The examination of the relationships between muscle, skin, and core temperature and leg perfusion during exposure to isolated leg and whole body heat stress provides a novel insight into which temperature elevations contribute to the increases in leg tissue perfusion. A novel observation was that isolated elevations in leg muscle and skin temperatures from 32–35°C to ∼37°C (while maintaining core and other regional skin temperatures) accounted for approximately one-half of the leg hyperemia seen when muscle, skin, and core temperatures increased further to ∼38–39°C during whole body heat stress. Furthermore, of all body temperatures measured, the progressive increases in LBF, LVC, and Q̇ at rest and during exercise with whole body heat stress were only significantly associated with elevations in quadriceps muscle temperature (r² = 0.93–0.99 all P < 0.05). More importantly, LBF and LVC were equally elevated when leg muscle and skin temperatures were similar between isolated leg and whole body heat stress protocols, i.e., Skin Hyperthermia (Fig. 5), as were muscle oxygenation and leg SkBF. These results therefore support a close relationship between local tissue temperature and limb tissue blood flow and vascular conductance (Fig. 4), which is consistent with the rapid increases in quadriceps muscles and venous blood temperatures during local thigh heating and/or exercise (15).

The mechanisms underpinning heat stress and local hyperthermia induced limb muscle and skin vasodilatation are likely to involve local vasodilator and vasoconstrictor signals and central neural reflexes (20, 38). Here we found that leg tissue perfusion and vascular conductance increased in the presence of an augmented muscle sympathetic vasoconstrictor activity as evidenced by the rise in circulating norepinephrine (Table 1). The observation that plasma epinephrine tended to decline suggests that the increase in plasma norepinephrine was largely the result of spillover of norepinephrine into the circulation from sympathetic nerve terminals. Studies using microneurography support this notion by showing that muscle sympathetic nerve activity is elevated with exposure to heat stress (30, 33). Our data indicates that factors related to heat stress modulate sympathetic vasoconstrictor activity such that vasodilator activity overrides vasoconstrictor activity.
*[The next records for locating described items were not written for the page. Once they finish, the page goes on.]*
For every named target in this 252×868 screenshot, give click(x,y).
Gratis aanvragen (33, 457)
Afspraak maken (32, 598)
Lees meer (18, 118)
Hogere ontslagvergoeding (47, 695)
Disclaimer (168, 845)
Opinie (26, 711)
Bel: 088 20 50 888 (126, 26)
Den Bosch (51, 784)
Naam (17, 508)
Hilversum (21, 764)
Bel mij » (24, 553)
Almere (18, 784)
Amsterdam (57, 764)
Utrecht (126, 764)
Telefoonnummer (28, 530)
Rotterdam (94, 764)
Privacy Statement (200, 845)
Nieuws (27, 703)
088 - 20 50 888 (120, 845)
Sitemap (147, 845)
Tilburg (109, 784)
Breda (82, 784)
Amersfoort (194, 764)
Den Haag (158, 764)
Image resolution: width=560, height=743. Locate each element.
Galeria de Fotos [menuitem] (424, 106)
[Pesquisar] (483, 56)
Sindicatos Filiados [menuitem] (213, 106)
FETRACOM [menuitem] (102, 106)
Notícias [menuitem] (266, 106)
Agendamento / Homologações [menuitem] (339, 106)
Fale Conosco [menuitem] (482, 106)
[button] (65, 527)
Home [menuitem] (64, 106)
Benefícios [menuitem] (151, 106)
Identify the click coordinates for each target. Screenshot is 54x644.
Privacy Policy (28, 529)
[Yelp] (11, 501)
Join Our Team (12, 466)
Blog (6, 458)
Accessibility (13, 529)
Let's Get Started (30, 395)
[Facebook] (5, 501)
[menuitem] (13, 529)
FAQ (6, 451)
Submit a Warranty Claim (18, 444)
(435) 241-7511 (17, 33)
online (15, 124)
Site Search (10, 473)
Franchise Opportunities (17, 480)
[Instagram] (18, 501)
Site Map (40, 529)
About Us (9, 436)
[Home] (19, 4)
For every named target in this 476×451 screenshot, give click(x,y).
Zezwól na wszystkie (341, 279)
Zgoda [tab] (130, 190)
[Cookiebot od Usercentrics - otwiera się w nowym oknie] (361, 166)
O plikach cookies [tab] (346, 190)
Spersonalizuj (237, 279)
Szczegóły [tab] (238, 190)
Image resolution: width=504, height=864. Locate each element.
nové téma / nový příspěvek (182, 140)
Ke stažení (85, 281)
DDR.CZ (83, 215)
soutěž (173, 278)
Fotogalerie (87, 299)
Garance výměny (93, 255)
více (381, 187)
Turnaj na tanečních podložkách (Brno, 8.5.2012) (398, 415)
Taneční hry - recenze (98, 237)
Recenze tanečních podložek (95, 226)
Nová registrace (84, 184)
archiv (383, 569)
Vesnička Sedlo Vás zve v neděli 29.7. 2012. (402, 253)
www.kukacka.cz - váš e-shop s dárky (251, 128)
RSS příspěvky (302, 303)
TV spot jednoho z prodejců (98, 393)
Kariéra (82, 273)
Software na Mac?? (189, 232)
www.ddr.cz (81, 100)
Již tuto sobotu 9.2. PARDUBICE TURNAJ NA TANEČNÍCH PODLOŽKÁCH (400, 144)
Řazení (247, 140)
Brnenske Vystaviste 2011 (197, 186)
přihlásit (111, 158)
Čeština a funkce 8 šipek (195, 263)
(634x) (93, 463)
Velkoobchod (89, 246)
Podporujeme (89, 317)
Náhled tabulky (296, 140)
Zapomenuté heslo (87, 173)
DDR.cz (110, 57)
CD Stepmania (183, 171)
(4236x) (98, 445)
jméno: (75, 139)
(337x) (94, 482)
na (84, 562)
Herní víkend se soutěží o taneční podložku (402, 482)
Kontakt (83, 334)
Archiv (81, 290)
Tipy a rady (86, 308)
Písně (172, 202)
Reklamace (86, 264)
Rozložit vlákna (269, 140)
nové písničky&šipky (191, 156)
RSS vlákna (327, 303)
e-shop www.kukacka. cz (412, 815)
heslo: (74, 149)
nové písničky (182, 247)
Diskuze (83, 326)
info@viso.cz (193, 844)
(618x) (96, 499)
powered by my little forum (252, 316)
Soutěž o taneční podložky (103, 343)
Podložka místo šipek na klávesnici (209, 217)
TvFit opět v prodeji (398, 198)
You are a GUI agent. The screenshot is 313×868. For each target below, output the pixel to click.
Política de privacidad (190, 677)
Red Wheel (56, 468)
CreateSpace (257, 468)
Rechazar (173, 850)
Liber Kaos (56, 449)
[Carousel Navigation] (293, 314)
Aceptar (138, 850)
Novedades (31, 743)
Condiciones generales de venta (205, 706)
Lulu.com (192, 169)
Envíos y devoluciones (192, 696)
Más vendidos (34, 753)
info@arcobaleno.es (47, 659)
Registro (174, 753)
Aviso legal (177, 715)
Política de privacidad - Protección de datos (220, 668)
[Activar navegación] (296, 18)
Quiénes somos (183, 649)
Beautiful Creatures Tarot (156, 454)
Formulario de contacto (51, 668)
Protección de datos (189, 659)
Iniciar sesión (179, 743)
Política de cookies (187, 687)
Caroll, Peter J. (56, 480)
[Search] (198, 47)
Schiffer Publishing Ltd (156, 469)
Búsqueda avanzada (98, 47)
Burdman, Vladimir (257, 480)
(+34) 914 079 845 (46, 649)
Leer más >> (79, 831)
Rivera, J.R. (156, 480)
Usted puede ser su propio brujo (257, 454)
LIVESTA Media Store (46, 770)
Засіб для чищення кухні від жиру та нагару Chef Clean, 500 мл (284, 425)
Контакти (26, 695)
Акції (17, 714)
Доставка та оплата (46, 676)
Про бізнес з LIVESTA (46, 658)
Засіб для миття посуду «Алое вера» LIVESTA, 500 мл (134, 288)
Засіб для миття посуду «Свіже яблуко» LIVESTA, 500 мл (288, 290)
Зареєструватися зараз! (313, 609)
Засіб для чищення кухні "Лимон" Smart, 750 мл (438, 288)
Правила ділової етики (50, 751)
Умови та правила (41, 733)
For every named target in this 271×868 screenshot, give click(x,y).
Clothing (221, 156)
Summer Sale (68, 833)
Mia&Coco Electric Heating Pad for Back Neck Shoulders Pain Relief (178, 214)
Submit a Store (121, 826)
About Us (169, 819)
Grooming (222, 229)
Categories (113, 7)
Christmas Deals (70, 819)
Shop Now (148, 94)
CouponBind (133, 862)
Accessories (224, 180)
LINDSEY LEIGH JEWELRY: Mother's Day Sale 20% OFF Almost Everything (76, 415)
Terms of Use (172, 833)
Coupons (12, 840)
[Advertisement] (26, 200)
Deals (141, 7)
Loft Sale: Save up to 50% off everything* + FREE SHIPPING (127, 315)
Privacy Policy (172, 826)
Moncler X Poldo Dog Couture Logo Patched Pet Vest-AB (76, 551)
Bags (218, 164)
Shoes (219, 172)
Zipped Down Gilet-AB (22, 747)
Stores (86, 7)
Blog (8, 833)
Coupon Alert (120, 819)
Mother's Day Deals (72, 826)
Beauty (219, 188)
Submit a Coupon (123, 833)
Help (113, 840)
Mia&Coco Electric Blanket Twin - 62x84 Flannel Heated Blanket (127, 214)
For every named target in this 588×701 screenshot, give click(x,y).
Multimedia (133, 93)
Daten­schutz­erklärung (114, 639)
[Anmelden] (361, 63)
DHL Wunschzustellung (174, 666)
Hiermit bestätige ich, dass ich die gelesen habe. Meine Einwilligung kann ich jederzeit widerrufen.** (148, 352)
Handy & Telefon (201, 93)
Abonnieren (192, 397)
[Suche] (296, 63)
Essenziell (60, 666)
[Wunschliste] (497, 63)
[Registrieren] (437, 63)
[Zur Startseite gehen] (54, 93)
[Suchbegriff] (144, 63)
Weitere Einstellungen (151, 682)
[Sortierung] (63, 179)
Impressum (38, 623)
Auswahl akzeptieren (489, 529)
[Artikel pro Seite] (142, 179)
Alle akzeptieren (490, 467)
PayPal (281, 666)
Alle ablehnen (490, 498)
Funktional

This prevailing vasodilatation resembles the functional sympatholysis occurring in skeletal muscle vasculature in conditions of increased sympathetic nerve drive during exercise and hypoxia. (34, 36).

A salient observation of this study was that elevations in LVC with heat stress were closely related to the rise in quadriceps muscle temperature and the increases in arterial plasma ATP at rest and during exercise (r² = 0.85–0.87, both P < 0.01, Fig. 4). The significant relationship implying a role of local hyperthermia upon limb microcirculatory control is consistent with reports from human forearm (5, 6, 19) and leg studies (24), showing that increases in local tissue temperature are tightly related to forearm and leg vasodilatation. However, the results from studies in isolated vessel preparations are equivocal with some reports showing an altered vascular responsiveness to elevations in temperature (23), while others do not (31). An alternative possibility is that local hyperthermia acted indirectly upon vasodilatation and sympatholysis through increases in intravascular ATP and/or other vascular signals sensitive to temperature. In support of a potential role of intravascular ATP, the stepwise regression analysis identified arterial plasma ATP as the best predictor of the increase in LVC during heat stress at rest and during exercise (r² = 0.87, P = 0.001). Muscle temperature did not increase the predicting power of ATP because it was significantly correlated with ATP (r² = 0.95, P = 0.001). This could be interpreted to mean that local temperature might trigger the release of ATP into the vascular lumen of the arterial tree providing the limb tissue vasculature, including that of the skeletal muscle and skin, with an augmented intravascular concentration of ATP. This is an attractive idea in light of recent observations indicating that intravascular ATP can act as a potent vasodilator and sympatholytic molecule in the leg and forearm (13, 14, 22, 36, 37). Interestingly, the observed doubling in the arterial ATP concentration could underlie a major role of ATP in heat stress-induced local and systemic hyperemia, as graded doses of intrafemoral artery infusion of ATP, but not femoral venous infusion, has been shown to progressively increase LBF and Q̇ to 8 and 15 l/min, respectively (13). Therefore, the present findings merit further investigation into the sources and the potential roles of intravascular ATP and local tissue temperature on the control of limb muscle and skin perfusion during heat stress and exercise.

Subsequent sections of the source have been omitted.